# Help in Co2 setup.



## wwh2694 (Aug 15, 2008)

I am new to this and i dont know how to setup the equipment. I got the ff.
1. 5lb co2 tank
2. Milwaukee MA957 regulator with solenoid
3. Milwaukee Ph controler SMS122
4. Aqua medic Reactor 1000
All of these are used for 1.5yrs....and dont have any documents on how to setup. Need help.pls Thanks. Ps. This will go on my 90G Planted discus tank.


----------



## CherylR (Aug 12, 2004)

Maybe there's someone in Arlington who can come over and help you. Unfortunately, this weekend is a little dicey as we are hunkering down for Ike. Who know what tomorrow brings, though.


----------



## niko (Jan 28, 2004)

I'll be in Arlington tomorrow (Sunday, Sep 14). In the area of Eastchase/I-30.

Where do you live? 

--Nikolay


----------



## niko (Jan 28, 2004)

**DATA SECTION**

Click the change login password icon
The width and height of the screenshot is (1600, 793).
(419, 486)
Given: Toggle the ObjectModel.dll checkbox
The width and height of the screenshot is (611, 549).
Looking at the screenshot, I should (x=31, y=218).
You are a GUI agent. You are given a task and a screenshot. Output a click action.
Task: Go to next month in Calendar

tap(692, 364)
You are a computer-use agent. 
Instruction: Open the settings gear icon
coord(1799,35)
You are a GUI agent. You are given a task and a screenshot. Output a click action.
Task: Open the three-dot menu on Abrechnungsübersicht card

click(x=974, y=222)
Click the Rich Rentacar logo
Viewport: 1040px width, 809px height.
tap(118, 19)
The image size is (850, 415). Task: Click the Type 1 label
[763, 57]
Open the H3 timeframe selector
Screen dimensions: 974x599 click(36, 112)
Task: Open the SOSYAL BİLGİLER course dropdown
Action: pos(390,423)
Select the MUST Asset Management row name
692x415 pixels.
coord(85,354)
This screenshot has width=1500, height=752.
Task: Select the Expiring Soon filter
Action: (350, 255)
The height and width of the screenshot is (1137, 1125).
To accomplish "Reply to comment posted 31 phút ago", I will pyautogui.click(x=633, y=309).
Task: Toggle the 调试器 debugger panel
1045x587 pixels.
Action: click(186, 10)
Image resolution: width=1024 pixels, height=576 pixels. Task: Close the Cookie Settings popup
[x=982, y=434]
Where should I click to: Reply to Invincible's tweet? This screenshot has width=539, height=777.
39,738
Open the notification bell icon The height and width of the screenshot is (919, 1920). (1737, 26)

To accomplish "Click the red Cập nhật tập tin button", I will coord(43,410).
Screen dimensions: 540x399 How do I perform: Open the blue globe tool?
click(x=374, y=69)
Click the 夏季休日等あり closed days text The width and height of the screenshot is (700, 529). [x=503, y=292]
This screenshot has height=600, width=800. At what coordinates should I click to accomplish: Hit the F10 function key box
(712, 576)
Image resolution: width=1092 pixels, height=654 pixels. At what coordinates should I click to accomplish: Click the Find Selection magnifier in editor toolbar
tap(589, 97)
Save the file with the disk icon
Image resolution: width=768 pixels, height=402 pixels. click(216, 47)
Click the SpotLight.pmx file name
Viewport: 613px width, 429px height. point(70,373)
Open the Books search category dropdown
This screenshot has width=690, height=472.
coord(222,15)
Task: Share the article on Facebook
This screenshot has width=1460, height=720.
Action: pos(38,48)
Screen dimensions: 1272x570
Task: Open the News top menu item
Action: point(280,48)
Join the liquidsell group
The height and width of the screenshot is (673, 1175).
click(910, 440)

**GOAL OF THE EXERCISE**
Continue the forum thread above about setting up CO2 equipment for a planted tank from the point where it stops.

**EXERCISE OUTPUT**
Ah yes, I also suggest you sell the Controller and the AquaMedic reactor. You will do perfectly fine without them and will easily buy a 10 lb. CO2 bottle with part of the money.

A 10 lb. CO2 bottle refil is only a few dollars more than a 5 lb. bottle and lasts forever.

--Nikolay


----------



## wwh2694 (Aug 15, 2008)

I went to Pet o rama and True perculia they told me that since my ph controler is old I have to buy a new probe and calibrate it with a liquid. Is this true? Can I trade in my 5lb tank to a 10lb tank?


----------



## niko (Jan 28, 2004)

You don't need the controller. A new probe is about $40. Either sell the controller or forget it in the closet 

Yes you can trade the 5 for a 10. There will be a little charge but it's worth it.

--Nikolay


----------



## wwh2694 (Aug 15, 2008)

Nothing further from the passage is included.